Both LibreSSL and OpenSSH ship their compatibility version of arc4random(). The one from OpenSSH calls RAND_bytes(), which is a function from OpenSSL. The RAND_bytes() function from LibreSSL however calls arc4random(). Due to the linking order OpenSSH uses its own arc4random(). So what we have here is a nice recursion. arc4random() and RAND_bytes() try to call each other. The result is a segfault.

I fixed it by using the LibreSSL arc4random.c file for OpenSSH. I had to copy another function called arc4random_stir() from OpenSSH's arc4random.c and the header file thread_private.h. Surprisingly, this seems to work flawlessly.

Net-SSLeay

This package contains the perl bindings for openssl. The problem is a check for the openssl version string that expected the name OpenSSL and a version number with three numbers and a letter (like 1.0.1h). LibreSSL prints the version 2.0. I just hardcoded the OpenSSL version numer, which is not a real fix, but it works for now.

SpamAssassin

SpamAssassin's code for spamc requires SSLv2 functions to be available. SSLv2 is heavily insecure and should not be used at all and therefore the LibreSSL devs have removed all SSLv2 function calls. Luckily, Debian had a patch to remove SSLv2 that I could use.

libesmtp / gwenhywfar

Some DES-related functions (DES is the old Data Encryption Standard) in OpenSSL are available in two forms: With uppercase DES_ and with lowercase des_. I can only guess that the des_ variants are for backwards compatibliity with some very old versions of OpenSSL. According to the docs the DES_ variants should be used. LibreSSL has removed the des_ variants.
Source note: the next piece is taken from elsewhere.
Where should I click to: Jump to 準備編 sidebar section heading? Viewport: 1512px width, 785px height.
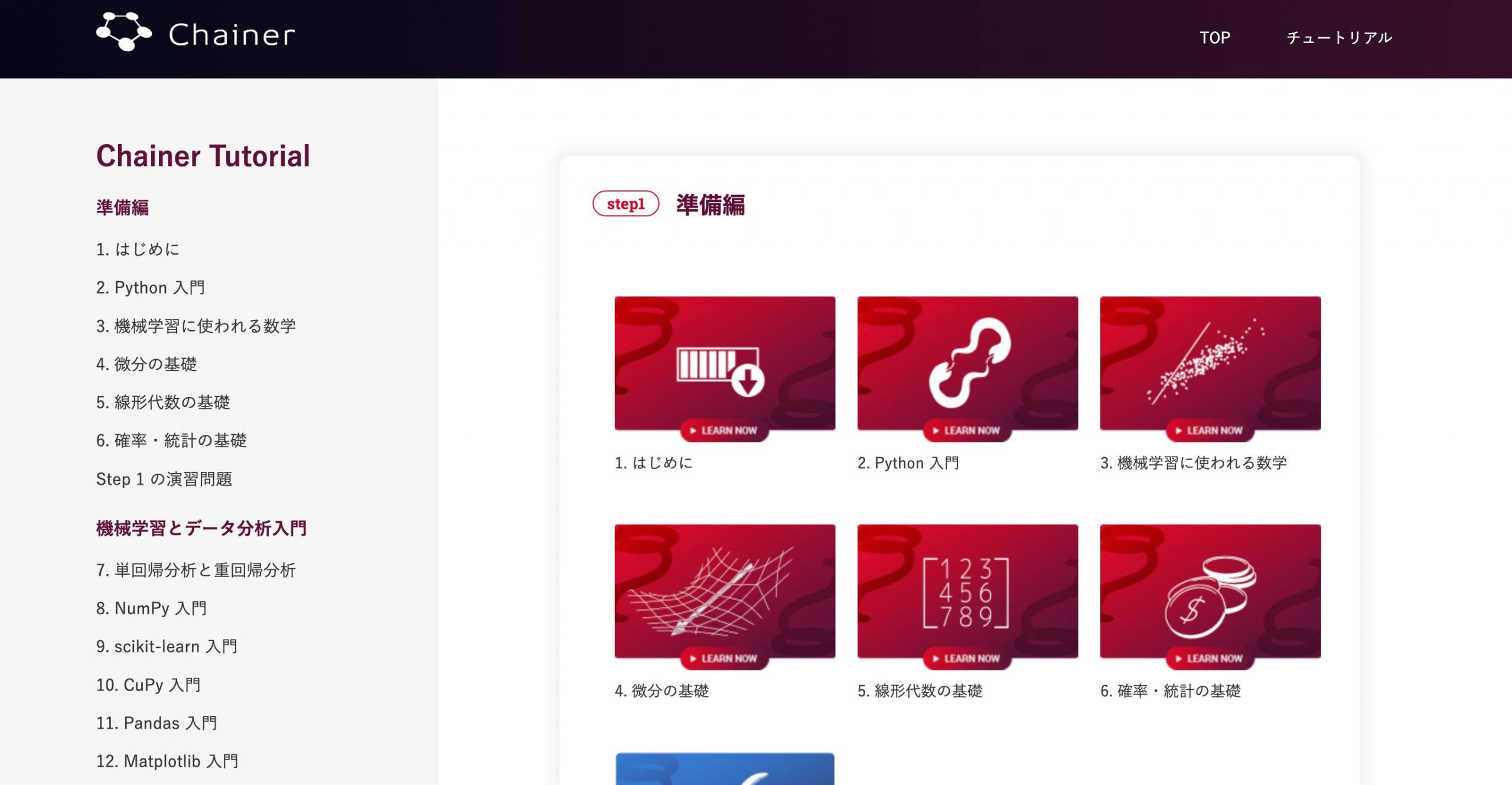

For gwenhywfar I wrote a small patch and sent it upstream. For libesmtp all the code was in ntlm. After reading that ntlm is an ancient, proprietary Microsoft authentication protocol I decided that I don't need that anyway so I just added --disable-ntlm to the ebuild.

Dovecot

In Dovecot two issues popped up. LibreSSL removed the SSL Compression functionality (which is good, because since the CRIME attack we know it's not secure). Dovecot's configure script checks for it, but the check doesn't work. It checks for a function that LibreSSL keeps as a stub. For now I just disabled the check in the configure script. The solution is probably to remove all remaining stub functions. The configure script could probably also be changed to work in any case.

The second issue was that the Dovecot code has some #ifdef clauses that check the openssl version number for the ECDH auto functionality that has been added in OpenSSL 1.0.2 beta versions. As the LibreSSL version number 2.0 is higher than 1.0.2 it thinks it is newer and tries to enable it, but the code is not present in LibreSSL. I changed the #ifdefs to check for the actual functionality by checking a constant defined by the ECDH auto code.

Apache httpd

The Apache http compilation complained about a missing ENGINE_CTRL_CHIL_SET_FORKCHECK. I have no idea what it does, but I found a patch to fix the issue, so I didn't investigate it further.

Further reading:
Someone else tried to get things running on Sabotage Linux.

Update: I've abandoned my own libressl overlay, a LibreSSL overlay by various Gentoo developers is now maintained at GitHub.